Set down each line from the start of the material exactly, please, up to and including the one that contains "Task: Select Date for Assigned Date".

★ ★ ★ ★ ★

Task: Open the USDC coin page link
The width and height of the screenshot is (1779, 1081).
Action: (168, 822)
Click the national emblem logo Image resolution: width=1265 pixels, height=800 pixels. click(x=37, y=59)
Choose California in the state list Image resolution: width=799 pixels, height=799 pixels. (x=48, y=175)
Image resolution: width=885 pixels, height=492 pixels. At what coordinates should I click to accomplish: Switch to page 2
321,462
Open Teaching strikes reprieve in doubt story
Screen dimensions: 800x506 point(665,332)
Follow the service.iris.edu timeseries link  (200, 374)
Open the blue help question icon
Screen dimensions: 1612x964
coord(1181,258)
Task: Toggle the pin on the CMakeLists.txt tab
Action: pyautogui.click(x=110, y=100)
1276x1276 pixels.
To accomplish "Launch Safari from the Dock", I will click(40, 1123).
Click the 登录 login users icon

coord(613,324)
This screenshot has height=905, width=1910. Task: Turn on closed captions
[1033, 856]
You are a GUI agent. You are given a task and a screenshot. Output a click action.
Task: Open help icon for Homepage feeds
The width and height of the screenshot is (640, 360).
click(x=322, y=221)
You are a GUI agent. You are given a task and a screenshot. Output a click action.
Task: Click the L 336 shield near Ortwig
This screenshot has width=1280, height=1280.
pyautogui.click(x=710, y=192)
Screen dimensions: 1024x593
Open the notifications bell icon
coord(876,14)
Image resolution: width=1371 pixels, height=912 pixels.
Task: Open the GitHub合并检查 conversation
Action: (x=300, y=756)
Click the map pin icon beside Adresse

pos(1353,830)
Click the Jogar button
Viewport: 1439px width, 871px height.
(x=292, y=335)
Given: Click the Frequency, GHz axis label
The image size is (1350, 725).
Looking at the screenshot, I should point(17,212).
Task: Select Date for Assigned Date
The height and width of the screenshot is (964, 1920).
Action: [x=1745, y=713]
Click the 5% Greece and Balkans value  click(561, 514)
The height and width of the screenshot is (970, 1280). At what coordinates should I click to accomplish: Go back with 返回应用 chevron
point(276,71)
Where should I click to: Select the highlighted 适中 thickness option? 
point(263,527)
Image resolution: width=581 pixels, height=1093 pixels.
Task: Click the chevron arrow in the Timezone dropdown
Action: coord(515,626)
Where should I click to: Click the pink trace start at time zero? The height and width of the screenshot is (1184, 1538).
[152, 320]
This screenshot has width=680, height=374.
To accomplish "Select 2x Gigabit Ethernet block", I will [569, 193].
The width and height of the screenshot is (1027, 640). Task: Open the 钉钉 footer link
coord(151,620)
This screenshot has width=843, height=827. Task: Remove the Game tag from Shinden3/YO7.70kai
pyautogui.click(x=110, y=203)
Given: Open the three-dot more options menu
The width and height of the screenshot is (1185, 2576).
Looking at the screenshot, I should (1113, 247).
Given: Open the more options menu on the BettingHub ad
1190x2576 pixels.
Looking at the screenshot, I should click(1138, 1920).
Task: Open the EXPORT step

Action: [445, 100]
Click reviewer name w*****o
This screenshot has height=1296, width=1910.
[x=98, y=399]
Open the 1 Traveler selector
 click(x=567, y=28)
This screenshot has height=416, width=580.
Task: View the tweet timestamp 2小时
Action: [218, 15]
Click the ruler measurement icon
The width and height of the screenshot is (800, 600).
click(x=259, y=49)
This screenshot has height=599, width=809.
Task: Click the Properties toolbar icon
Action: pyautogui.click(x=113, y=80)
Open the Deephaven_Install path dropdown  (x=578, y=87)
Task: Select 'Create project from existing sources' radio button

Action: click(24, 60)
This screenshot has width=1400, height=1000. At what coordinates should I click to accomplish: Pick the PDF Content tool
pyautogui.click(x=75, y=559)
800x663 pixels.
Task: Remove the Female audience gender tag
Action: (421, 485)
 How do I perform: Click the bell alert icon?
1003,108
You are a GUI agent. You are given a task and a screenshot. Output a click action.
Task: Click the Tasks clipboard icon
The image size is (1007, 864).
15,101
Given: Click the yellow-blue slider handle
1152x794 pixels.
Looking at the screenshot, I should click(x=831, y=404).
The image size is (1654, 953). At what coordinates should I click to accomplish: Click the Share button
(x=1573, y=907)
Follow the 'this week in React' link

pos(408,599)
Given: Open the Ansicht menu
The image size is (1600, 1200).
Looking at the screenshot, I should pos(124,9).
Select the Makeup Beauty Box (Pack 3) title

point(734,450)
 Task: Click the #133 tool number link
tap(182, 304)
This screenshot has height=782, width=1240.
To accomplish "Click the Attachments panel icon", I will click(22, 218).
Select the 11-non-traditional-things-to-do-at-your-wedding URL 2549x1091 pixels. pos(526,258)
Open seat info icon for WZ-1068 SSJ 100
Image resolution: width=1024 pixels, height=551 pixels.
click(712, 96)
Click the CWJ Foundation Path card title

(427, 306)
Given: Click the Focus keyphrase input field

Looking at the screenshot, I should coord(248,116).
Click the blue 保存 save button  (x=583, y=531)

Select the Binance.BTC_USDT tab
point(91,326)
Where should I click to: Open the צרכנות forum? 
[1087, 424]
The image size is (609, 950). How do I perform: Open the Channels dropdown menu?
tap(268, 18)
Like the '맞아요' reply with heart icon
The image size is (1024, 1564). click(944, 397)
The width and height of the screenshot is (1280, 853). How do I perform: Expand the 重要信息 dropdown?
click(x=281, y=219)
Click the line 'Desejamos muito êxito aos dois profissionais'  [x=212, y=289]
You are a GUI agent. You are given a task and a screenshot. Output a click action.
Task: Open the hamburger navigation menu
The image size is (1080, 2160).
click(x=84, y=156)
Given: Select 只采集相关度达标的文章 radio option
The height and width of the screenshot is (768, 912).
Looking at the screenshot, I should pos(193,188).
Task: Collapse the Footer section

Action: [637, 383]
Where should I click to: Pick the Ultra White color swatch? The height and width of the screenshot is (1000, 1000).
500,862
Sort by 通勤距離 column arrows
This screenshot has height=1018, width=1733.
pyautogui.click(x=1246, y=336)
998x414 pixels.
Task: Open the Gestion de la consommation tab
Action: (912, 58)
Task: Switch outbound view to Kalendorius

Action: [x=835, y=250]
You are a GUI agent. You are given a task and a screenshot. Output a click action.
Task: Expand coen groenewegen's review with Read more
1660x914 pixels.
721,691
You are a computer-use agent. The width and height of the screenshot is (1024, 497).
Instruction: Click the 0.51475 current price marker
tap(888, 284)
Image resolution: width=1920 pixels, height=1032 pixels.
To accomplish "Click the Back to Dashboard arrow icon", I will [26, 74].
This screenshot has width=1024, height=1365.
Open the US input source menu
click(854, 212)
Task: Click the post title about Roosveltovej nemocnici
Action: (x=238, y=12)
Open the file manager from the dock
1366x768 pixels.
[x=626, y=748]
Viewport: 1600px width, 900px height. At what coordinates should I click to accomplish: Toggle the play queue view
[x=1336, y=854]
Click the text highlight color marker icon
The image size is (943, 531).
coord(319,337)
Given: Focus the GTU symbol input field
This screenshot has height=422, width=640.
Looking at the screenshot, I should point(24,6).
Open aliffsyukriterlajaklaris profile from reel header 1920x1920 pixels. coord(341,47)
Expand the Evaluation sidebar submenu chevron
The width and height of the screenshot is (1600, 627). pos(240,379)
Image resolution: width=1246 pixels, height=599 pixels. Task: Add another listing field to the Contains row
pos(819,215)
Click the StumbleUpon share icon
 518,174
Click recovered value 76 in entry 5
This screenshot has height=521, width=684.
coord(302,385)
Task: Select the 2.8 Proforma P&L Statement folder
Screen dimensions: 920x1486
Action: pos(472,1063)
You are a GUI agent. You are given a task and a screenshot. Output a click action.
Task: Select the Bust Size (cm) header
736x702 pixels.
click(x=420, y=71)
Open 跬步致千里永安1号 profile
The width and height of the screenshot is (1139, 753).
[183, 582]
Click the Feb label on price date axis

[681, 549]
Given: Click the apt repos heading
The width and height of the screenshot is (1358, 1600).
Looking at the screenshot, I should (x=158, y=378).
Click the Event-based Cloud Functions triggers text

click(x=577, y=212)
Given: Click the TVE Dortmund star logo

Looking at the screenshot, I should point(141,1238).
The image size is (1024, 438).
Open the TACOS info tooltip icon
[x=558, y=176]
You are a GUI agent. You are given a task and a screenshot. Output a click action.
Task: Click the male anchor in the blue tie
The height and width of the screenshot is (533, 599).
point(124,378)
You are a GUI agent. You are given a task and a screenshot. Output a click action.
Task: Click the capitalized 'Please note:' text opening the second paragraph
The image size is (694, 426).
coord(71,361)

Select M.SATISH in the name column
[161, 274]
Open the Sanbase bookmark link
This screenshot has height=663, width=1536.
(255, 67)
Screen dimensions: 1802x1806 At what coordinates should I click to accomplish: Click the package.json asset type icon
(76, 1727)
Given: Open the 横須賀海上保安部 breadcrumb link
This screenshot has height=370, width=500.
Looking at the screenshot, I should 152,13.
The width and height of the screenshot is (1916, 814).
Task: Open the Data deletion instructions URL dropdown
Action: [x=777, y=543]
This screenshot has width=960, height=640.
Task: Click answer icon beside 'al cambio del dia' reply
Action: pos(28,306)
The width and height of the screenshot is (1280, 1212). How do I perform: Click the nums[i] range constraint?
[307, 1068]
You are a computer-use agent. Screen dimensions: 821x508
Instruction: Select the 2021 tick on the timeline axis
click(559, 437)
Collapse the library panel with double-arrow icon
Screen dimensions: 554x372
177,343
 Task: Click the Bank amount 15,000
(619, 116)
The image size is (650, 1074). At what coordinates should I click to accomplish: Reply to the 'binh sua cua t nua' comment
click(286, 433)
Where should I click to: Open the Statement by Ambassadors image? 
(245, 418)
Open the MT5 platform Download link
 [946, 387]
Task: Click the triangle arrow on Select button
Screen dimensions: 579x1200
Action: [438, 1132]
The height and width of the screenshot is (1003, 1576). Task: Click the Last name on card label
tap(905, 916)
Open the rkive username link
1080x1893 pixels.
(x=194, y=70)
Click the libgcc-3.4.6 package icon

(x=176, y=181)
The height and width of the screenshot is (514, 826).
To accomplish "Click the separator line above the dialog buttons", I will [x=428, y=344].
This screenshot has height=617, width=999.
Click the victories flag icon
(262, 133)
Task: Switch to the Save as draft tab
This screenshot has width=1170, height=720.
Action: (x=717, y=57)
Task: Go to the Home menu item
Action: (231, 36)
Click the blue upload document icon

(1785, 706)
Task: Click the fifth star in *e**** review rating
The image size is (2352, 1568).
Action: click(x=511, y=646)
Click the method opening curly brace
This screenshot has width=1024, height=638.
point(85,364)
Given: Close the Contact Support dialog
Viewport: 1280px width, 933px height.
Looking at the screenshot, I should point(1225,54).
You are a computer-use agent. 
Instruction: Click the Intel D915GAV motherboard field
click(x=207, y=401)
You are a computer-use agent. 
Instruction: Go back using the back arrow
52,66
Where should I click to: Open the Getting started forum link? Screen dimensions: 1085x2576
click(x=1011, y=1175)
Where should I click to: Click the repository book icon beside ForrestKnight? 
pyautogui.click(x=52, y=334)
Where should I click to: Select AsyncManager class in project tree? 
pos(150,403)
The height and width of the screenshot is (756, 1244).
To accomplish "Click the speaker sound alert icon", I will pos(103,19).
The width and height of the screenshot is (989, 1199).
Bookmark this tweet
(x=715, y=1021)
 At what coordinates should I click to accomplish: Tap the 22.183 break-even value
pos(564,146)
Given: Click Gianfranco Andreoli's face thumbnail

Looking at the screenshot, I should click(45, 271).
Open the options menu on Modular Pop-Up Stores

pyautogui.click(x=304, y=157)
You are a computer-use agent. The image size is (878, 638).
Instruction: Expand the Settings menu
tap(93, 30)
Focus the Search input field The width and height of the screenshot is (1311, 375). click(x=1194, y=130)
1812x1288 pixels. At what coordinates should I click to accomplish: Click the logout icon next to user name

★ ★ ★ ★ ★

* **Result of this exercise**:
Task: Open the USDC coin page link
The width and height of the screenshot is (1779, 1081).
Action: (168, 822)
Click the national emblem logo Image resolution: width=1265 pixels, height=800 pixels. click(x=37, y=59)
Choose California in the state list Image resolution: width=799 pixels, height=799 pixels. (x=48, y=175)
Image resolution: width=885 pixels, height=492 pixels. At what coordinates should I click to accomplish: Switch to page 2
321,462
Open Teaching strikes reprieve in doubt story
Screen dimensions: 800x506 point(665,332)
Follow the service.iris.edu timeseries link  (200, 374)
Open the blue help question icon
Screen dimensions: 1612x964
coord(1181,258)
Task: Toggle the pin on the CMakeLists.txt tab
Action: pyautogui.click(x=110, y=100)
1276x1276 pixels.
To accomplish "Launch Safari from the Dock", I will click(40, 1123).
Click the 登录 login users icon

coord(613,324)
This screenshot has height=905, width=1910. Task: Turn on closed captions
[1033, 856]
You are a GUI agent. You are given a task and a screenshot. Output a click action.
Task: Open help icon for Homepage feeds
The width and height of the screenshot is (640, 360).
click(x=322, y=221)
You are a GUI agent. You are given a task and a screenshot. Output a click action.
Task: Click the L 336 shield near Ortwig
This screenshot has width=1280, height=1280.
pyautogui.click(x=710, y=192)
Screen dimensions: 1024x593
Open the notifications bell icon
coord(876,14)
Image resolution: width=1371 pixels, height=912 pixels.
Task: Open the GitHub合并检查 conversation
Action: (x=300, y=756)
Click the map pin icon beside Adresse

pos(1353,830)
Click the Jogar button
Viewport: 1439px width, 871px height.
(x=292, y=335)
Given: Click the Frequency, GHz axis label
The image size is (1350, 725).
Looking at the screenshot, I should point(17,212).
Task: Select Date for Assigned Date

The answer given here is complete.